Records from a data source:
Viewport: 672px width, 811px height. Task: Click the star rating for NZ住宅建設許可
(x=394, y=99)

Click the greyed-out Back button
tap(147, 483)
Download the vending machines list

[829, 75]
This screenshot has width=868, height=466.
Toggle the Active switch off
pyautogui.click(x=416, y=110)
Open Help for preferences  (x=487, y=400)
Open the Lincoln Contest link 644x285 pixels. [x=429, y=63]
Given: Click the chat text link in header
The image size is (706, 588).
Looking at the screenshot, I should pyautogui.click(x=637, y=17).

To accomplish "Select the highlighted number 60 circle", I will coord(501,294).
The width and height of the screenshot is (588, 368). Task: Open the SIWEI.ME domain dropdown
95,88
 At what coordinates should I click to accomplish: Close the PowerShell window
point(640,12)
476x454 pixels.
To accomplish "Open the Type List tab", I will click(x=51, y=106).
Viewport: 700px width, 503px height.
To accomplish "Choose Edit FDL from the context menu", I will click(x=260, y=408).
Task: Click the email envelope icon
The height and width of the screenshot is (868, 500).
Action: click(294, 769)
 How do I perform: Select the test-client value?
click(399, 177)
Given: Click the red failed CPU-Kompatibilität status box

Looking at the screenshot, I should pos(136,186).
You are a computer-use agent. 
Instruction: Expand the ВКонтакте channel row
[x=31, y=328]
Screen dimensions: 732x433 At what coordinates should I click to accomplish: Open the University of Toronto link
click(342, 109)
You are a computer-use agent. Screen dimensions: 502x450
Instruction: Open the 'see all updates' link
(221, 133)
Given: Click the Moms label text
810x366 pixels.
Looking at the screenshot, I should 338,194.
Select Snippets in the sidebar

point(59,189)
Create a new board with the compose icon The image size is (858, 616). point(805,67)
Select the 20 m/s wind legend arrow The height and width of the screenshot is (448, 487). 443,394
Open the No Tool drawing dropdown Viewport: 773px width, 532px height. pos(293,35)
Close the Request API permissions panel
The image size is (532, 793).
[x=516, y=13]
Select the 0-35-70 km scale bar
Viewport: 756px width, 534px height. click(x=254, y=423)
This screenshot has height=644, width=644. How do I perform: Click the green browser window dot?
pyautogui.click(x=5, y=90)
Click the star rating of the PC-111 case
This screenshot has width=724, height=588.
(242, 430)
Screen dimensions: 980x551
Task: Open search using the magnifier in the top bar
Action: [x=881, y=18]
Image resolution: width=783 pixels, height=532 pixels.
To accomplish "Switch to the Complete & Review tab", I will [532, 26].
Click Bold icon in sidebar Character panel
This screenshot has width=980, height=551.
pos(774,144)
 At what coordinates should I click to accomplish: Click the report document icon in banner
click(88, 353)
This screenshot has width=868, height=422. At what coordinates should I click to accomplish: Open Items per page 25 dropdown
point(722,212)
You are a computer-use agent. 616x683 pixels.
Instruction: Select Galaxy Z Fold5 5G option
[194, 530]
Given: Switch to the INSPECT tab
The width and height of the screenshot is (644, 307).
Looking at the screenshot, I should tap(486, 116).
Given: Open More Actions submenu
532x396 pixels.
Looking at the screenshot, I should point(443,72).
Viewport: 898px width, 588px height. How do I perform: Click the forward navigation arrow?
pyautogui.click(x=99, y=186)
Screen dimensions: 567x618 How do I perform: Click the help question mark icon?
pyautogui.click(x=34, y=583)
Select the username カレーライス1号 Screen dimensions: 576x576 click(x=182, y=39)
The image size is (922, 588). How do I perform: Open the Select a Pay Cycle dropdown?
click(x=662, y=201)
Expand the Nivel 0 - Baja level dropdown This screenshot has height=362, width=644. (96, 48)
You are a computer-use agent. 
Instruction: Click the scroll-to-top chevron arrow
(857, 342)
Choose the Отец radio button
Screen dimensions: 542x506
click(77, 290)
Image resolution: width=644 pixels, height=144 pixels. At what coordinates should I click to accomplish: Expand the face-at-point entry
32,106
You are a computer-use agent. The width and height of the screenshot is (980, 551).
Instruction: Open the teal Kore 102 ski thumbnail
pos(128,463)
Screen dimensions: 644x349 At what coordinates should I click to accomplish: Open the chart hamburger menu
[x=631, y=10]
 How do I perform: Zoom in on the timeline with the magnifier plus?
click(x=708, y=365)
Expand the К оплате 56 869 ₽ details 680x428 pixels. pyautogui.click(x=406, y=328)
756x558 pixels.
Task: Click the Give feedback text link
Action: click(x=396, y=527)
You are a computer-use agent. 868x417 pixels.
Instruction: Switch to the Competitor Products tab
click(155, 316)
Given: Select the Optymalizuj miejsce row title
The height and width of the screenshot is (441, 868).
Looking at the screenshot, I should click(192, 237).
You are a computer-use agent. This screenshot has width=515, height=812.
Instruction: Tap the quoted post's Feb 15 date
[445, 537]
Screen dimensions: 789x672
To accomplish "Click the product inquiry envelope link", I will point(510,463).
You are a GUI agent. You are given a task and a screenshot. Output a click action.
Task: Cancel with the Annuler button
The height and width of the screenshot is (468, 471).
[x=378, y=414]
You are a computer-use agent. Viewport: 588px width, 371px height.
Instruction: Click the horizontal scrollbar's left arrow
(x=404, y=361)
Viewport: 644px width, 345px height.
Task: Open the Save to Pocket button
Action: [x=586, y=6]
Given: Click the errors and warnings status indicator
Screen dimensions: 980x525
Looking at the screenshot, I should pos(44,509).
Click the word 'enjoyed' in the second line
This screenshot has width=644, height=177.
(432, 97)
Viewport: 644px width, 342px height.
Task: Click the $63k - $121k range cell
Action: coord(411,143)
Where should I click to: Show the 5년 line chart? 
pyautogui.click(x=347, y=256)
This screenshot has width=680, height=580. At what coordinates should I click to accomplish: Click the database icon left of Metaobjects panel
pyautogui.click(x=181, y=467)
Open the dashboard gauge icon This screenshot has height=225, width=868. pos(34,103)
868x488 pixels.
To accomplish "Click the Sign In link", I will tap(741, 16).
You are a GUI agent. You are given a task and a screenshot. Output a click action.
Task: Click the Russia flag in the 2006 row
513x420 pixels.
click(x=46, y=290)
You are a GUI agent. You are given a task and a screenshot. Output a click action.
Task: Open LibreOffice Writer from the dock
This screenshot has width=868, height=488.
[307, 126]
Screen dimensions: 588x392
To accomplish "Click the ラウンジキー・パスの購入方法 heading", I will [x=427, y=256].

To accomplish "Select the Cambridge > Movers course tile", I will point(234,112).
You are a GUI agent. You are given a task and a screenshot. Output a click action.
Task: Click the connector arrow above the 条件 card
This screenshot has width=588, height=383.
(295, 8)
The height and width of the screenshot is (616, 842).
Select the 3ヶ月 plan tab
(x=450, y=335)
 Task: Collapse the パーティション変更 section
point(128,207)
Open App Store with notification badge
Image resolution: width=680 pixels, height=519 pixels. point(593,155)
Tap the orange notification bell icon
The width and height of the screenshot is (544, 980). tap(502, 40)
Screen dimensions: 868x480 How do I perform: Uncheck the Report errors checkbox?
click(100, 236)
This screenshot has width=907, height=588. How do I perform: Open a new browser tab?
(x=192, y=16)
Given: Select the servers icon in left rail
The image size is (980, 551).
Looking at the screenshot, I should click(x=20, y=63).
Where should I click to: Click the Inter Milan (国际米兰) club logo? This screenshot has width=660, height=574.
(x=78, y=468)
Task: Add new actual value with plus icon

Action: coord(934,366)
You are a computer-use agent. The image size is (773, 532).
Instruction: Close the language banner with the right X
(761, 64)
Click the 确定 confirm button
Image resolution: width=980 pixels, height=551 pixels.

- Given exercise: Put the lines of the records above into a numbered list, leaving out the blank lines.

- Full solution:
1. Viewport: 672px width, 811px height. Task: Click the star rating for NZ住宅建設許可
2. (x=394, y=99)
3. Click the greyed-out Back button
4. tap(147, 483)
5. Download the vending machines list
6. [829, 75]
7. This screenshot has width=868, height=466.
8. Toggle the Active switch off
9. pyautogui.click(x=416, y=110)
10. Open Help for preferences  (x=487, y=400)
11. Open the Lincoln Contest link 644x285 pixels. [x=429, y=63]
12. Given: Click the chat text link in header
13. The image size is (706, 588).
14. Looking at the screenshot, I should pyautogui.click(x=637, y=17).
15. To accomplish "Select the highlighted number 60 circle", I will coord(501,294).
16. The width and height of the screenshot is (588, 368). Task: Open the SIWEI.ME domain dropdown
17. 95,88
18.  At what coordinates should I click to accomplish: Close the PowerShell window
19. point(640,12)
20. 476x454 pixels.
21. To accomplish "Open the Type List tab", I will click(x=51, y=106).
22. Viewport: 700px width, 503px height.
23. To accomplish "Choose Edit FDL from the context menu", I will click(x=260, y=408).
24. Task: Click the email envelope icon
25. The height and width of the screenshot is (868, 500).
26. Action: click(294, 769)
27.  How do I perform: Select the test-client value?
28. click(399, 177)
29. Given: Click the red failed CPU-Kompatibilität status box
30. Looking at the screenshot, I should pos(136,186).
31. You are a computer-use agent. 
32. Instruction: Expand the ВКонтакте channel row
33. [x=31, y=328]
34. Screen dimensions: 732x433 At what coordinates should I click to accomplish: Open the University of Toronto link
35. click(342, 109)
36. You are a computer-use agent. Screen dimensions: 502x450
37. Instruction: Open the 'see all updates' link
38. (221, 133)
39. Given: Click the Moms label text
40. 810x366 pixels.
41. Looking at the screenshot, I should 338,194.
42. Select Snippets in the sidebar
43. point(59,189)
44. Create a new board with the compose icon The image size is (858, 616). point(805,67)
45. Select the 20 m/s wind legend arrow The height and width of the screenshot is (448, 487). 443,394
46. Open the No Tool drawing dropdown Viewport: 773px width, 532px height. pos(293,35)
47. Close the Request API permissions panel
48. The image size is (532, 793).
49. [x=516, y=13]
50. Select the 0-35-70 km scale bar
51. Viewport: 756px width, 534px height. click(x=254, y=423)
52. This screenshot has height=644, width=644. How do I perform: Click the green browser window dot?
53. pyautogui.click(x=5, y=90)
54. Click the star rating of the PC-111 case
55. This screenshot has width=724, height=588.
56. (242, 430)
57. Screen dimensions: 980x551
58. Task: Open search using the magnifier in the top bar
59. Action: [x=881, y=18]
60. Image resolution: width=783 pixels, height=532 pixels.
61. To accomplish "Switch to the Complete & Review tab", I will [532, 26].
62. Click Bold icon in sidebar Character panel
63. This screenshot has width=980, height=551.
64. pos(774,144)
65.  At what coordinates should I click to accomplish: Click the report document icon in banner
66. click(88, 353)
67. This screenshot has width=868, height=422. At what coordinates should I click to accomplish: Open Items per page 25 dropdown
68. point(722,212)
69. You are a computer-use agent. 616x683 pixels.
70. Instruction: Select Galaxy Z Fold5 5G option
71. [194, 530]
72. Given: Switch to the INSPECT tab
73. The width and height of the screenshot is (644, 307).
74. Looking at the screenshot, I should tap(486, 116).
75. Given: Open More Actions submenu
76. 532x396 pixels.
77. Looking at the screenshot, I should point(443,72).
78. Viewport: 898px width, 588px height. How do I perform: Click the forward navigation arrow?
79. pyautogui.click(x=99, y=186)
80. Screen dimensions: 567x618 How do I perform: Click the help question mark icon?
81. pyautogui.click(x=34, y=583)
82. Select the username カレーライス1号 Screen dimensions: 576x576 click(x=182, y=39)
83. The image size is (922, 588). How do I perform: Open the Select a Pay Cycle dropdown?
84. click(x=662, y=201)
85. Expand the Nivel 0 - Baja level dropdown This screenshot has height=362, width=644. (96, 48)
86. You are a computer-use agent. 
87. Instruction: Click the scroll-to-top chevron arrow
88. (857, 342)
89. Choose the Отец radio button
90. Screen dimensions: 542x506
91. click(77, 290)
92. Image resolution: width=644 pixels, height=144 pixels. At what coordinates should I click to accomplish: Expand the face-at-point entry
93. 32,106
94. You are a computer-use agent. The width and height of the screenshot is (980, 551).
95. Instruction: Open the teal Kore 102 ski thumbnail
96. pos(128,463)
97. Screen dimensions: 644x349 At what coordinates should I click to accomplish: Open the chart hamburger menu
98. [x=631, y=10]
99.  How do I perform: Zoom in on the timeline with the magnifier plus?
100. click(x=708, y=365)
101. Expand the К оплате 56 869 ₽ details 680x428 pixels. pyautogui.click(x=406, y=328)
102. 756x558 pixels.
103. Task: Click the Give feedback text link
104. Action: click(x=396, y=527)
105. You are a computer-use agent. 868x417 pixels.
106. Instruction: Switch to the Competitor Products tab
107. click(155, 316)
108. Given: Select the Optymalizuj miejsce row title
109. The height and width of the screenshot is (441, 868).
110. Looking at the screenshot, I should click(192, 237).
111. You are a computer-use agent. This screenshot has width=515, height=812.
112. Instruction: Tap the quoted post's Feb 15 date
113. [445, 537]
114. Screen dimensions: 789x672
115. To accomplish "Click the product inquiry envelope link", I will point(510,463).
116. You are a GUI agent. You are given a task and a screenshot. Output a click action.
117. Task: Cancel with the Annuler button
118. The height and width of the screenshot is (468, 471).
119. [x=378, y=414]
120. You are a computer-use agent. Viewport: 588px width, 371px height.
121. Instruction: Click the horizontal scrollbar's left arrow
122. (x=404, y=361)
123. Viewport: 644px width, 345px height.
124. Task: Open the Save to Pocket button
125. Action: [x=586, y=6]
126. Given: Click the errors and warnings status indicator
127. Screen dimensions: 980x525
128. Looking at the screenshot, I should pos(44,509).
129. Click the word 'enjoyed' in the second line
130. This screenshot has width=644, height=177.
131. (432, 97)
132. Viewport: 644px width, 342px height.
133. Task: Click the $63k - $121k range cell
134. Action: coord(411,143)
135. Where should I click to: Show the 5년 line chart? 
136. pyautogui.click(x=347, y=256)
137. This screenshot has width=680, height=580. At what coordinates should I click to accomplish: Click the database icon left of Metaobjects panel
138. pyautogui.click(x=181, y=467)
139. Open the dashboard gauge icon This screenshot has height=225, width=868. pos(34,103)
140. 868x488 pixels.
141. To accomplish "Click the Sign In link", I will tap(741, 16).
142. You are a GUI agent. You are given a task and a screenshot. Output a click action.
143. Task: Click the Russia flag in the 2006 row
144. 513x420 pixels.
145. click(x=46, y=290)
146. You are a GUI agent. You are given a task and a screenshot. Output a click action.
147. Task: Open LibreOffice Writer from the dock
148. This screenshot has width=868, height=488.
149. [307, 126]
150. Screen dimensions: 588x392
151. To accomplish "Click the ラウンジキー・パスの購入方法 heading", I will [x=427, y=256].
152. To accomplish "Select the Cambridge > Movers course tile", I will point(234,112).
153. You are a GUI agent. You are given a task and a screenshot. Output a click action.
154. Task: Click the connector arrow above the 条件 card
155. This screenshot has width=588, height=383.
156. (295, 8)
157. The height and width of the screenshot is (616, 842).
158. Select the 3ヶ月 plan tab
159. (x=450, y=335)
160.  Task: Collapse the パーティション変更 section
161. point(128,207)
162. Open App Store with notification badge
163. Image resolution: width=680 pixels, height=519 pixels. point(593,155)
164. Tap the orange notification bell icon
165. The width and height of the screenshot is (544, 980). tap(502, 40)
166. Screen dimensions: 868x480 How do I perform: Uncheck the Report errors checkbox?
167. click(100, 236)
168. This screenshot has width=907, height=588. How do I perform: Open a new browser tab?
169. (x=192, y=16)
170. Given: Select the servers icon in left rail
171. The image size is (980, 551).
172. Looking at the screenshot, I should click(x=20, y=63).
173. Where should I click to: Click the Inter Milan (国际米兰) club logo? This screenshot has width=660, height=574.
174. (x=78, y=468)
175. Task: Add new actual value with plus icon
176. Action: coord(934,366)
177. You are a computer-use agent. The image size is (773, 532).
178. Instruction: Close the language banner with the right X
179. (761, 64)
180. Click the 确定 confirm button
181. Image resolution: width=980 pixels, height=551 pixels.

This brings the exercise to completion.